• Work task: Return every record exactly. Omit nothing.

Top of Available records

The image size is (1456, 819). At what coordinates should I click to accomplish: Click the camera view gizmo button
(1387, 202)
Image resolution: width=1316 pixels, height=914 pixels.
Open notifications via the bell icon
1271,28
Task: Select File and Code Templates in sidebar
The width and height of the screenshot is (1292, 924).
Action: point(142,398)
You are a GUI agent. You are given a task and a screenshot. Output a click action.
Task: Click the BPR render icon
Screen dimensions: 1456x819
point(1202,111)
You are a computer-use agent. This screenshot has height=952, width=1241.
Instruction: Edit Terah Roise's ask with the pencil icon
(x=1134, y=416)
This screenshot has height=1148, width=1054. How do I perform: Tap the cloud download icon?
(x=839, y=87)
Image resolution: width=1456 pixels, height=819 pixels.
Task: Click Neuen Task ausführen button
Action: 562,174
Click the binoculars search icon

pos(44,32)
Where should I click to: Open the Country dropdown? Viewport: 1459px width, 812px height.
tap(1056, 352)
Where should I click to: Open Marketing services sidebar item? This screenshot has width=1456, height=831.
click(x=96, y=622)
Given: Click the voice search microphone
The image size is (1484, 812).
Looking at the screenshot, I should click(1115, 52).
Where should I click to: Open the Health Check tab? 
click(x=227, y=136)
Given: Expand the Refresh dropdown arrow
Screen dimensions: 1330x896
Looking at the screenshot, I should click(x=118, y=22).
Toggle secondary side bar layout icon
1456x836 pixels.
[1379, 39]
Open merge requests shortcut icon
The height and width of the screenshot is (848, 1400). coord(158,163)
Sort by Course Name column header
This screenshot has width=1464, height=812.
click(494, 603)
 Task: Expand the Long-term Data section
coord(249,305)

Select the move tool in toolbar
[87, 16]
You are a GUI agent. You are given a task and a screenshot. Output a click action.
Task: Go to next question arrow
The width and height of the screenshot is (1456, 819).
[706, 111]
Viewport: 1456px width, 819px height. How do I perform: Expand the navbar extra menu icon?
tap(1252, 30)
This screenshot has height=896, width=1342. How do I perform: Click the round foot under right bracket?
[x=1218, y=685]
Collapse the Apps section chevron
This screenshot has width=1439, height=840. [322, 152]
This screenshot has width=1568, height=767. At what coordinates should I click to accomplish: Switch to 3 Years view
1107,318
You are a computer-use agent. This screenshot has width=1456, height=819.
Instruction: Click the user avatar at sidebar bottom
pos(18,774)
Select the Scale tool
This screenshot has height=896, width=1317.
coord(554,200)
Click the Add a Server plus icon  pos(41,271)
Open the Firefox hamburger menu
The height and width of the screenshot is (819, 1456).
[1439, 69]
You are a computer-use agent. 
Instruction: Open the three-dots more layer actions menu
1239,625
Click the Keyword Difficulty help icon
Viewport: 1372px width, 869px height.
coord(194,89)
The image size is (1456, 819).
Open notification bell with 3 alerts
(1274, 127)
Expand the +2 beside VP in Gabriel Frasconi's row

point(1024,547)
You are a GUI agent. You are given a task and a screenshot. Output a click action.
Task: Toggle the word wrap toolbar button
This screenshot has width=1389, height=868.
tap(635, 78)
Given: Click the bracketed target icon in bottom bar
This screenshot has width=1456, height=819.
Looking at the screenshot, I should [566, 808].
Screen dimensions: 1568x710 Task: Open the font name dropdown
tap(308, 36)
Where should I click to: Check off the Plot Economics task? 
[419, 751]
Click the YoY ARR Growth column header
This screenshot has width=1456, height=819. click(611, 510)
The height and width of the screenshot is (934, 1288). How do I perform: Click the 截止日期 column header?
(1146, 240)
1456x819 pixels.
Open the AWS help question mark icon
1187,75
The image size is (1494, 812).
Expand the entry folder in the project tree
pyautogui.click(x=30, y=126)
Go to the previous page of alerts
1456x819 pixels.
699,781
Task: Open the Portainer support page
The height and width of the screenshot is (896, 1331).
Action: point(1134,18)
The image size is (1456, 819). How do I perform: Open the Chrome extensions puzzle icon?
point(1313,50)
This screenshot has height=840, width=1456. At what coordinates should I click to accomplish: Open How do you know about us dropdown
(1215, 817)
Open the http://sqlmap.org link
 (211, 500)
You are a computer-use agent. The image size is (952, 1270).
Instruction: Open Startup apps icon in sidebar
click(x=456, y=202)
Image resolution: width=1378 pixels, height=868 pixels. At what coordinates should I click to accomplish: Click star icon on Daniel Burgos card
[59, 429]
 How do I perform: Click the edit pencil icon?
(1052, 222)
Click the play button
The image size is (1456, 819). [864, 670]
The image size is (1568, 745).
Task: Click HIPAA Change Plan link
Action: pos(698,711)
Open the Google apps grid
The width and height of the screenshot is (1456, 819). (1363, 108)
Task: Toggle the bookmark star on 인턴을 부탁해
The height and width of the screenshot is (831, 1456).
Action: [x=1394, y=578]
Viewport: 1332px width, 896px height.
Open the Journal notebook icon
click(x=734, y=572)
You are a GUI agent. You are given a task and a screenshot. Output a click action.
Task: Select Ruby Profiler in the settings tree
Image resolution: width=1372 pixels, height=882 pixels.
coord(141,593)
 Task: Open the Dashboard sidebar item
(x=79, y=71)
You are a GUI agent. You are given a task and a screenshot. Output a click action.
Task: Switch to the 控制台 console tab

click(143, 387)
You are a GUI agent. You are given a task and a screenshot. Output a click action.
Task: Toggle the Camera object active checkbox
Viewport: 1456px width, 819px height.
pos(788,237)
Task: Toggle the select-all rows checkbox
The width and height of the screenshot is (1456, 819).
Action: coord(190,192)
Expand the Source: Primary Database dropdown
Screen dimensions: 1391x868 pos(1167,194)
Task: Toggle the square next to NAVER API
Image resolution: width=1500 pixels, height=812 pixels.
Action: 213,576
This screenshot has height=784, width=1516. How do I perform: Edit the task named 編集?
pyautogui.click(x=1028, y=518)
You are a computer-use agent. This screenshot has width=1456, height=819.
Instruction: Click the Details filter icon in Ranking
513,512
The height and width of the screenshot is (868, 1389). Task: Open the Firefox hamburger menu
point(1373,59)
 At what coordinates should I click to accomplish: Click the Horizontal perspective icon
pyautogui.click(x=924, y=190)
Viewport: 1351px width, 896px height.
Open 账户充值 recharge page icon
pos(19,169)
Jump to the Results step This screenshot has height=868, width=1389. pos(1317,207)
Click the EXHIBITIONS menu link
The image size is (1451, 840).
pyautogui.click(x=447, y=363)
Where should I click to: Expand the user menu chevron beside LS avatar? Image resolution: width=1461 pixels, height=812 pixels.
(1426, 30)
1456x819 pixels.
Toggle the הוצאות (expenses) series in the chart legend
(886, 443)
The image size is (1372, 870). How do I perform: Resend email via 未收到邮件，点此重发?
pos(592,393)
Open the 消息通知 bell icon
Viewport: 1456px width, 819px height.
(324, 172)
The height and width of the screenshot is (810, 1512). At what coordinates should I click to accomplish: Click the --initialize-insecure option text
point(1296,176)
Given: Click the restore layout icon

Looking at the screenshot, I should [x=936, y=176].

Bottom of Available records

• Reply:
The image size is (1456, 819). At what coordinates should I click to accomplish: Click the camera view gizmo button
(1387, 202)
Image resolution: width=1316 pixels, height=914 pixels.
Open notifications via the bell icon
1271,28
Task: Select File and Code Templates in sidebar
The width and height of the screenshot is (1292, 924).
Action: point(142,398)
You are a GUI agent. You are given a task and a screenshot. Output a click action.
Task: Click the BPR render icon
Screen dimensions: 1456x819
point(1202,111)
You are a computer-use agent. This screenshot has height=952, width=1241.
Instruction: Edit Terah Roise's ask with the pencil icon
(x=1134, y=416)
This screenshot has height=1148, width=1054. How do I perform: Tap the cloud download icon?
(x=839, y=87)
Image resolution: width=1456 pixels, height=819 pixels.
Task: Click Neuen Task ausführen button
Action: 562,174
Click the binoculars search icon

pos(44,32)
Where should I click to: Open the Country dropdown? Viewport: 1459px width, 812px height.
tap(1056, 352)
Where should I click to: Open Marketing services sidebar item? This screenshot has width=1456, height=831.
click(x=96, y=622)
Given: Click the voice search microphone
The image size is (1484, 812).
Looking at the screenshot, I should click(1115, 52).
Where should I click to: Open the Health Check tab? 
click(x=227, y=136)
Given: Expand the Refresh dropdown arrow
Screen dimensions: 1330x896
Looking at the screenshot, I should click(x=118, y=22).
Toggle secondary side bar layout icon
1456x836 pixels.
[1379, 39]
Open merge requests shortcut icon
The height and width of the screenshot is (848, 1400). coord(158,163)
Sort by Course Name column header
This screenshot has width=1464, height=812.
click(494, 603)
 Task: Expand the Long-term Data section
coord(249,305)

Select the move tool in toolbar
[87, 16]
You are a GUI agent. You are given a task and a screenshot. Output a click action.
Task: Go to next question arrow
The width and height of the screenshot is (1456, 819).
[706, 111]
Viewport: 1456px width, 819px height. How do I perform: Expand the navbar extra menu icon?
tap(1252, 30)
This screenshot has height=896, width=1342. How do I perform: Click the round foot under right bracket?
[x=1218, y=685]
Collapse the Apps section chevron
This screenshot has width=1439, height=840. [322, 152]
This screenshot has width=1568, height=767. At what coordinates should I click to accomplish: Switch to 3 Years view
1107,318
You are a computer-use agent. This screenshot has width=1456, height=819.
Instruction: Click the user avatar at sidebar bottom
pos(18,774)
Select the Scale tool
This screenshot has height=896, width=1317.
coord(554,200)
Click the Add a Server plus icon  pos(41,271)
Open the Firefox hamburger menu
The height and width of the screenshot is (819, 1456).
[1439, 69]
You are a computer-use agent. 
Instruction: Open the three-dots more layer actions menu
1239,625
Click the Keyword Difficulty help icon
Viewport: 1372px width, 869px height.
coord(194,89)
The image size is (1456, 819).
Open notification bell with 3 alerts
(1274, 127)
Expand the +2 beside VP in Gabriel Frasconi's row

point(1024,547)
You are a GUI agent. You are given a task and a screenshot. Output a click action.
Task: Toggle the word wrap toolbar button
This screenshot has width=1389, height=868.
tap(635, 78)
Given: Click the bracketed target icon in bottom bar
This screenshot has width=1456, height=819.
Looking at the screenshot, I should [566, 808].
Screen dimensions: 1568x710 Task: Open the font name dropdown
tap(308, 36)
Where should I click to: Check off the Plot Economics task? 
[419, 751]
Click the YoY ARR Growth column header
This screenshot has width=1456, height=819. click(611, 510)
The height and width of the screenshot is (934, 1288). How do I perform: Click the 截止日期 column header?
(1146, 240)
1456x819 pixels.
Open the AWS help question mark icon
1187,75
The image size is (1494, 812).
Expand the entry folder in the project tree
pyautogui.click(x=30, y=126)
Go to the previous page of alerts
1456x819 pixels.
699,781
Task: Open the Portainer support page
The height and width of the screenshot is (896, 1331).
Action: point(1134,18)
The image size is (1456, 819). How do I perform: Open the Chrome extensions puzzle icon?
point(1313,50)
This screenshot has height=840, width=1456. At what coordinates should I click to accomplish: Open How do you know about us dropdown
(1215, 817)
Open the http://sqlmap.org link
 (211, 500)
You are a computer-use agent. The image size is (952, 1270).
Instruction: Open Startup apps icon in sidebar
click(x=456, y=202)
Image resolution: width=1378 pixels, height=868 pixels. At what coordinates should I click to accomplish: Click star icon on Daniel Burgos card
[59, 429]
 How do I perform: Click the edit pencil icon?
(1052, 222)
Click the play button
The image size is (1456, 819). [864, 670]
The image size is (1568, 745).
Task: Click HIPAA Change Plan link
Action: pos(698,711)
Open the Google apps grid
The width and height of the screenshot is (1456, 819). (1363, 108)
Task: Toggle the bookmark star on 인턴을 부탁해
The height and width of the screenshot is (831, 1456).
Action: [x=1394, y=578]
Viewport: 1332px width, 896px height.
Open the Journal notebook icon
click(x=734, y=572)
You are a GUI agent. You are given a task and a screenshot. Output a click action.
Task: Select Ruby Profiler in the settings tree
Image resolution: width=1372 pixels, height=882 pixels.
coord(141,593)
 Task: Open the Dashboard sidebar item
(x=79, y=71)
You are a GUI agent. You are given a task and a screenshot. Output a click action.
Task: Switch to the 控制台 console tab

click(143, 387)
You are a GUI agent. You are given a task and a screenshot. Output a click action.
Task: Toggle the Camera object active checkbox
Viewport: 1456px width, 819px height.
pos(788,237)
Task: Toggle the select-all rows checkbox
The width and height of the screenshot is (1456, 819).
Action: coord(190,192)
Expand the Source: Primary Database dropdown
Screen dimensions: 1391x868 pos(1167,194)
Task: Toggle the square next to NAVER API
Image resolution: width=1500 pixels, height=812 pixels.
Action: 213,576
This screenshot has height=784, width=1516. How do I perform: Edit the task named 編集?
pyautogui.click(x=1028, y=518)
You are a computer-use agent. This screenshot has width=1456, height=819.
Instruction: Click the Details filter icon in Ranking
513,512
The height and width of the screenshot is (868, 1389). Task: Open the Firefox hamburger menu
point(1373,59)
 At what coordinates should I click to accomplish: Click the Horizontal perspective icon
pyautogui.click(x=924, y=190)
Viewport: 1351px width, 896px height.
Open 账户充值 recharge page icon
pos(19,169)
Jump to the Results step This screenshot has height=868, width=1389. pos(1317,207)
Click the EXHIBITIONS menu link
The image size is (1451, 840).
pyautogui.click(x=447, y=363)
Where should I click to: Expand the user menu chevron beside LS avatar? Image resolution: width=1461 pixels, height=812 pixels.
(1426, 30)
1456x819 pixels.
Toggle the הוצאות (expenses) series in the chart legend
(886, 443)
The image size is (1372, 870). How do I perform: Resend email via 未收到邮件，点此重发?
pos(592,393)
Open the 消息通知 bell icon
Viewport: 1456px width, 819px height.
(324, 172)
The height and width of the screenshot is (810, 1512). At what coordinates should I click to accomplish: Click the --initialize-insecure option text
point(1296,176)
Given: Click the restore layout icon

Looking at the screenshot, I should [x=936, y=176].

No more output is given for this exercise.